◆ **INSTRUCTIONS FOR THE TASK**:
An exact copy of all the data below is needed.

◆ **RECORDS TO USE**:
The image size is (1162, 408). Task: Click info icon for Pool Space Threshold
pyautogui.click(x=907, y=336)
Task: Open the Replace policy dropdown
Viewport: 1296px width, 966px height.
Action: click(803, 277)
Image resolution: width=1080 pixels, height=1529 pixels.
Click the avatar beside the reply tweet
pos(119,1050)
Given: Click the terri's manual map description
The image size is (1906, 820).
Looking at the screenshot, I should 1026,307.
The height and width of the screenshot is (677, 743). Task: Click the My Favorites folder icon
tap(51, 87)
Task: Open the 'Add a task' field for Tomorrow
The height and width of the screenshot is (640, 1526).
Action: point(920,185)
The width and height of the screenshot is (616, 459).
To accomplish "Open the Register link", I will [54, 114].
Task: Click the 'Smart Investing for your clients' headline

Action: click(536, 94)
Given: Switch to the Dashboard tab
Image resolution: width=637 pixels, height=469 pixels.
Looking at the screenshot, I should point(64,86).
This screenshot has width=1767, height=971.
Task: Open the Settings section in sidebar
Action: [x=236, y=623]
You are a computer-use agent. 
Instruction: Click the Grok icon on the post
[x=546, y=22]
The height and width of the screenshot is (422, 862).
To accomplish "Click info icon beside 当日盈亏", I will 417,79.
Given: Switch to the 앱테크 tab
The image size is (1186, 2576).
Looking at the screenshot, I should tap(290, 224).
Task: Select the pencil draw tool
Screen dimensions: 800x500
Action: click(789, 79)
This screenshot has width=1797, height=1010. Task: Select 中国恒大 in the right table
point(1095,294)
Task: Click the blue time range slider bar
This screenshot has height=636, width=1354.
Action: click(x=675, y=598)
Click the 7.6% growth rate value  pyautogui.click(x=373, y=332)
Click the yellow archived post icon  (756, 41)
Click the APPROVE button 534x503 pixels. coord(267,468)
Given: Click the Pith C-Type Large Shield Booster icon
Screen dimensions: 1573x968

◆ **WRITTEN ANSWER**:
The image size is (1162, 408). Task: Click info icon for Pool Space Threshold
pyautogui.click(x=907, y=336)
Task: Open the Replace policy dropdown
Viewport: 1296px width, 966px height.
Action: click(803, 277)
Image resolution: width=1080 pixels, height=1529 pixels.
Click the avatar beside the reply tweet
pos(119,1050)
Given: Click the terri's manual map description
The image size is (1906, 820).
Looking at the screenshot, I should 1026,307.
The height and width of the screenshot is (677, 743). Task: Click the My Favorites folder icon
tap(51, 87)
Task: Open the 'Add a task' field for Tomorrow
The height and width of the screenshot is (640, 1526).
Action: point(920,185)
The width and height of the screenshot is (616, 459).
To accomplish "Open the Register link", I will [54, 114].
Task: Click the 'Smart Investing for your clients' headline

Action: click(536, 94)
Given: Switch to the Dashboard tab
Image resolution: width=637 pixels, height=469 pixels.
Looking at the screenshot, I should point(64,86).
This screenshot has width=1767, height=971.
Task: Open the Settings section in sidebar
Action: [x=236, y=623]
You are a computer-use agent. 
Instruction: Click the Grok icon on the post
[x=546, y=22]
The height and width of the screenshot is (422, 862).
To accomplish "Click info icon beside 当日盈亏", I will 417,79.
Given: Switch to the 앱테크 tab
The image size is (1186, 2576).
Looking at the screenshot, I should tap(290, 224).
Task: Select the pencil draw tool
Screen dimensions: 800x500
Action: click(789, 79)
This screenshot has width=1797, height=1010. Task: Select 中国恒大 in the right table
point(1095,294)
Task: Click the blue time range slider bar
This screenshot has height=636, width=1354.
Action: click(x=675, y=598)
Click the 7.6% growth rate value  pyautogui.click(x=373, y=332)
Click the yellow archived post icon  (756, 41)
Click the APPROVE button 534x503 pixels. coord(267,468)
Given: Click the Pith C-Type Large Shield Booster icon
Screen dimensions: 1573x968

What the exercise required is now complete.